Simulation of turbulent flows using an algebraic Reynolds stress model with universal wall functions

The paper explores the application of an Explicit Algebraic Reynolds Stress Model (EARSM) to turbulent flow simulation using universal wall functions. With universal wall functions, friction coefficients and velocity derivatives on a solid wall can be predicted with good accuracy, but the correct application of these functions entails changes in the formulation of turbulence models. Despite the fact that the use of this approach has been well investigated for RANS turbulence models, the question of how to introduce these functions in the EARSM has not been adequately addressed. A detailed consideration shows that in the case of EARSM, application of a coarser near-wall resolution leads to an unsatisfactory accuracy of the Reynolds stress gradient in the areas of rapid change in the velocity field and, as a consequence, to the oscillations of physical quantities in the boundary layer.
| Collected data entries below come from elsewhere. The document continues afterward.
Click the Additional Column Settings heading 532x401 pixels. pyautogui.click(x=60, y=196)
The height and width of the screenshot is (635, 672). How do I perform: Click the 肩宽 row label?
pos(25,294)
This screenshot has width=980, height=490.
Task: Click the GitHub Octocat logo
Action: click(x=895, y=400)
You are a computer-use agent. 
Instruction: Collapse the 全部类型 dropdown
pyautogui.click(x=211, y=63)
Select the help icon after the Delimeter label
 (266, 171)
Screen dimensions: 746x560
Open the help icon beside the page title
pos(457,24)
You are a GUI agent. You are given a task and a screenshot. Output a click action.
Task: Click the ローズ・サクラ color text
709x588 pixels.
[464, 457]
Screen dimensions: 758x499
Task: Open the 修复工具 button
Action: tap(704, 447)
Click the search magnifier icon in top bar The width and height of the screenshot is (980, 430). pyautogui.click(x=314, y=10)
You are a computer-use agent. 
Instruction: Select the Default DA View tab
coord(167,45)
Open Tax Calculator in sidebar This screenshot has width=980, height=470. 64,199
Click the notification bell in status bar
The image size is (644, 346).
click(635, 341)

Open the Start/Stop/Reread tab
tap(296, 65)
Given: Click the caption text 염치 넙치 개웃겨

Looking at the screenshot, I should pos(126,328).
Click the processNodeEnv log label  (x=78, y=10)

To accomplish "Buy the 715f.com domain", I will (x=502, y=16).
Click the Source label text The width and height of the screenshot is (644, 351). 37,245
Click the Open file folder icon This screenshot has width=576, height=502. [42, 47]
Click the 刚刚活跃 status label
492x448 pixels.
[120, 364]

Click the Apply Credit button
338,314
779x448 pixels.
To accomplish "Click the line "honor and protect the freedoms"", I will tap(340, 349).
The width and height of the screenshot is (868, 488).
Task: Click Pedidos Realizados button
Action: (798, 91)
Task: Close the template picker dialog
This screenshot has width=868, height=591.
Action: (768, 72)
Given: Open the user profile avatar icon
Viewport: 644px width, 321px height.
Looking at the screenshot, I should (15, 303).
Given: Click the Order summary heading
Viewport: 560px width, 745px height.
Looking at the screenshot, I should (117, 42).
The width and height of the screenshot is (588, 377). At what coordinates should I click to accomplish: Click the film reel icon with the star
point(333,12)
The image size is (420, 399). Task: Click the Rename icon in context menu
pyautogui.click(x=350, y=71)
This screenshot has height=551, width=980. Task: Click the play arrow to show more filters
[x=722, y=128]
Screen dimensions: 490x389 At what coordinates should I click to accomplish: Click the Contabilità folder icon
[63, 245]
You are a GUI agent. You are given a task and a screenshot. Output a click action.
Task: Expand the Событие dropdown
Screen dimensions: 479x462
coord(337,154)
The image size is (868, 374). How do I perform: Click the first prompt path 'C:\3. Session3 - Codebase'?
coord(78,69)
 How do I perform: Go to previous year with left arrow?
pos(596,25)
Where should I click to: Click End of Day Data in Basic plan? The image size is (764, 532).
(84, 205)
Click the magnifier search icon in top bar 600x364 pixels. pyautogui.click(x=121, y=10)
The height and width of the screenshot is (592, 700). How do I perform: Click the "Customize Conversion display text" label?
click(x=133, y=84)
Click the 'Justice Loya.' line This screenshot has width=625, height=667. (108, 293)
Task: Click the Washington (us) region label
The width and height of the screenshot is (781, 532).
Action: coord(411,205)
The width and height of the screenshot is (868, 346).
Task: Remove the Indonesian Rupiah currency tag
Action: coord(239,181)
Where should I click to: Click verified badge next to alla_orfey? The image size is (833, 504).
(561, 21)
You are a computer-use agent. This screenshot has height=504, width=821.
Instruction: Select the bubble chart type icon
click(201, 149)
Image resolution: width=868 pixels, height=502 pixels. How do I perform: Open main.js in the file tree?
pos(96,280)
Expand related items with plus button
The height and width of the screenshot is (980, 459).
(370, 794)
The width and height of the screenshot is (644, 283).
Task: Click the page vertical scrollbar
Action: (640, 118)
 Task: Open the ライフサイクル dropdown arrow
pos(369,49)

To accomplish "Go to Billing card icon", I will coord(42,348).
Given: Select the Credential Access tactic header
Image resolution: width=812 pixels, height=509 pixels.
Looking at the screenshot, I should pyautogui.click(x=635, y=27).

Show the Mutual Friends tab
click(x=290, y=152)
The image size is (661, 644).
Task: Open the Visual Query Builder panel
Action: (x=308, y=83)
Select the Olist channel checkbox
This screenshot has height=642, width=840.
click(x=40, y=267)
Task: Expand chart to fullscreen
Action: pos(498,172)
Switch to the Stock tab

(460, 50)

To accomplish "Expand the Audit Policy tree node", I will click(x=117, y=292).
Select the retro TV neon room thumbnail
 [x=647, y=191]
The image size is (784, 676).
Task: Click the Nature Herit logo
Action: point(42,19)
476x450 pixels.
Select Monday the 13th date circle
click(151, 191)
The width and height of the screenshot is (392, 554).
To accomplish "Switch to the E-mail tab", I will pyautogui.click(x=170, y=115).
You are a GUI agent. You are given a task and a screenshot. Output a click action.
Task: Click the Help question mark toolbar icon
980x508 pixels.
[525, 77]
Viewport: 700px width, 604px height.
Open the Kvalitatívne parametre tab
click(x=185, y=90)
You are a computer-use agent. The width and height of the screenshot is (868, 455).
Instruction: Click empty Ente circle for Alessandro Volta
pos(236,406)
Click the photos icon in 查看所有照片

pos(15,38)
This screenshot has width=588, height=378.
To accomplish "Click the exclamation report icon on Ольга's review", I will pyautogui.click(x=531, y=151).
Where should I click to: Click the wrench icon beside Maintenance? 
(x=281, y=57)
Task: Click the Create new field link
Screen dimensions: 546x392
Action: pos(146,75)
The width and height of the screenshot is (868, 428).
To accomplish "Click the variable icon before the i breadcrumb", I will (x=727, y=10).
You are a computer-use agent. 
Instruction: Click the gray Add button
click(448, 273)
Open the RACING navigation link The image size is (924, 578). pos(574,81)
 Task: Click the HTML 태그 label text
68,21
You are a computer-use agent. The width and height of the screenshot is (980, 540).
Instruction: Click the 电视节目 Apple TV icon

The present paper proposes a method for eliminating these oscillations modified by calculating the velocity gradients on the inner faces of computational grid cells. A numerical implementation algorithm for the EARSM model which provides stable computation in the interface and acceptable simulation results on arbitrary unstructured grids with various level of grid-spacing near the rigid surface is presented. The effectiveness of the proposed algorithm is illustrated by solving the problem of turbulent flow over a flat plate. The results show that the algorithm is able to eliminate the spatial oscillations in velocity inside the boundary layer at any type of a grid. The analysis of two problems considering the asymmetrical flow indicates that the application of the developed EARSM algorithm gives a noticeable improvement of simulation results compared with the basic RANS model even in the case of the unstructured grid with arbitrary grid-spacing near the rigid surface.